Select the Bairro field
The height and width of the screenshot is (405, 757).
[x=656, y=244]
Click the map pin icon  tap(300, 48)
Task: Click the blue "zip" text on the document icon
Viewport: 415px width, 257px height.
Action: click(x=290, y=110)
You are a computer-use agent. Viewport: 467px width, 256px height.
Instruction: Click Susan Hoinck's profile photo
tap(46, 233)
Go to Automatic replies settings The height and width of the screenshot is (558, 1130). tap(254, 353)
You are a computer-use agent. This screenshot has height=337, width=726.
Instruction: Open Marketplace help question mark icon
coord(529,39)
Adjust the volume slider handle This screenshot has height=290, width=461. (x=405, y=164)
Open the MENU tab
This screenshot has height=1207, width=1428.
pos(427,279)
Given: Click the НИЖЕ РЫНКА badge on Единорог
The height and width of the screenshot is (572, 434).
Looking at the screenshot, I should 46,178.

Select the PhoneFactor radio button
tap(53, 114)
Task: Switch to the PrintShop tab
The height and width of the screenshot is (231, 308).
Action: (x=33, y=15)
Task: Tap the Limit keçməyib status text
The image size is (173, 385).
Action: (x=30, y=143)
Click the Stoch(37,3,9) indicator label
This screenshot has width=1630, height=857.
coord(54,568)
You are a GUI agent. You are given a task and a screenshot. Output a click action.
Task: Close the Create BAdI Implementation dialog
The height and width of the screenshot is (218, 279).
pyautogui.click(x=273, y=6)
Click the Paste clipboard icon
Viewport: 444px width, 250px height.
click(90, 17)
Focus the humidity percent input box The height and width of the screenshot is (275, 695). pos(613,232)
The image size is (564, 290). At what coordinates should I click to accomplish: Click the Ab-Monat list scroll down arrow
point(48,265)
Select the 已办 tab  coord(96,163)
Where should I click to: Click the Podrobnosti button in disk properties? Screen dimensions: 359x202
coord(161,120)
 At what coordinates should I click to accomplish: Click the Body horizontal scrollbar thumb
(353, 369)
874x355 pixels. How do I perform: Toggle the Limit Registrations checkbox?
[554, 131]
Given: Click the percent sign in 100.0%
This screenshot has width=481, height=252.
□ □ □ □
Problem -
An answer is complete only when it holds every line above containing the string "computer".

Task answer -
You are a computer-use agent. Viewport: 467px width, 256px height.
You are a computer-use agent. This screenshot has height=337, width=726.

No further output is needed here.